Aidez-moi, aidez-moi. Il vous a entendu ? Il m'a entendu et il m'a envoyé voir un psychiatre. Il m'a tout de suite mis sous traitement médicamenteux, anxiolytique, antidépresseur et neuroleptique.

Et au bout de quelques mois, il a tombé le diagnostic en me disant, voilà, votre problème, c'est un syndrome de stress post-traumatique de guerre, avec le point d'orgue, la Bosnie, et puis toutes les couches que vous avez mises après, supplémentaires, tout au long des différentes opérations que vous avez pu mener. Est-ce que ça vous a fait du bien d'avoir un mot, de savoir que vous souffriez d'un mal concret, presque ? Alors, déjà oui, je pouvais mettre un mot dessus, et après, il m'a surtout rassuré en me disant...

On va vous aider, ça va être long, ça va pas être simple, ça va prendre du temps parce que ça faisait 18 ans que je traînais ça. Le syndrome de stress post-traumatique, quand il est pris à temps, on peut le désamorcer très rapidement je pense. Et c'est tout l'intérêt de libérer la parole et de parler le plus vite possible. Pour les jeunes générations de soldats, aujourd'hui c'est ça.

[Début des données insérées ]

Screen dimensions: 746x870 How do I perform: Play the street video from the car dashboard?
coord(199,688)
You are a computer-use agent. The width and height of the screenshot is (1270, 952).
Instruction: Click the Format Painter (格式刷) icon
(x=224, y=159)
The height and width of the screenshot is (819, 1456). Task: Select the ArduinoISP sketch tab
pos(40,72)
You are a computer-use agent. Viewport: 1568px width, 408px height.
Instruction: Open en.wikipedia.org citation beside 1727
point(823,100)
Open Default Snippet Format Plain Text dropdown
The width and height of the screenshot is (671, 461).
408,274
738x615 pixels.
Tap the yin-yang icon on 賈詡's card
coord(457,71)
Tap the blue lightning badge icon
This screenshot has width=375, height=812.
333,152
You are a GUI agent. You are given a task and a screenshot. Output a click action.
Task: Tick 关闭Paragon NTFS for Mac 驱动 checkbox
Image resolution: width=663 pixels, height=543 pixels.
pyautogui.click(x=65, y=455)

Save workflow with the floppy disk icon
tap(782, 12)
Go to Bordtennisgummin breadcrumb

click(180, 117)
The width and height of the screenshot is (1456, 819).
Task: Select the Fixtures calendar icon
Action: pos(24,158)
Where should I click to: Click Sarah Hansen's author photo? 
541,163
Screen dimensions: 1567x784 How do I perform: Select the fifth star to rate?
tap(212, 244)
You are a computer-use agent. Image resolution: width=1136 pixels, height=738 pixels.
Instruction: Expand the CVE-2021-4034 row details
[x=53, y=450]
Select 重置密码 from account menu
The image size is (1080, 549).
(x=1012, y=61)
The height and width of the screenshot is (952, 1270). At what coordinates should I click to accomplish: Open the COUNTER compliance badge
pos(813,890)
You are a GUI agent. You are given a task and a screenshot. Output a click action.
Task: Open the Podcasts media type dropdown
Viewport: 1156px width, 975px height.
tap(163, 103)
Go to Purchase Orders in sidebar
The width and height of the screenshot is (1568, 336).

Aujourd'hui il y a eu des cellules psychologiques qui accompagnent les BC en opération, il y a des salles de décompression qui ont été mises au retour des opérations, il y a Ça commence à être de plus en plus pris en compte et en parler. Bien sûr, et c'est fondamental. Après, le problème, c'est que tant que le soldat ne libère pas la parole et qu'il ne dit pas ce qui se passe, il ne le dira pas.

Parce que derrière tout ça, il y a ce pour quoi on s'est engagé. C'est-à-dire servir les armes de la France. C'est une vocation.

Et dire que ça ne va pas, c'est compliqué. Parce qu'on veut continuer à faire notre job, on ne veut pas être faible.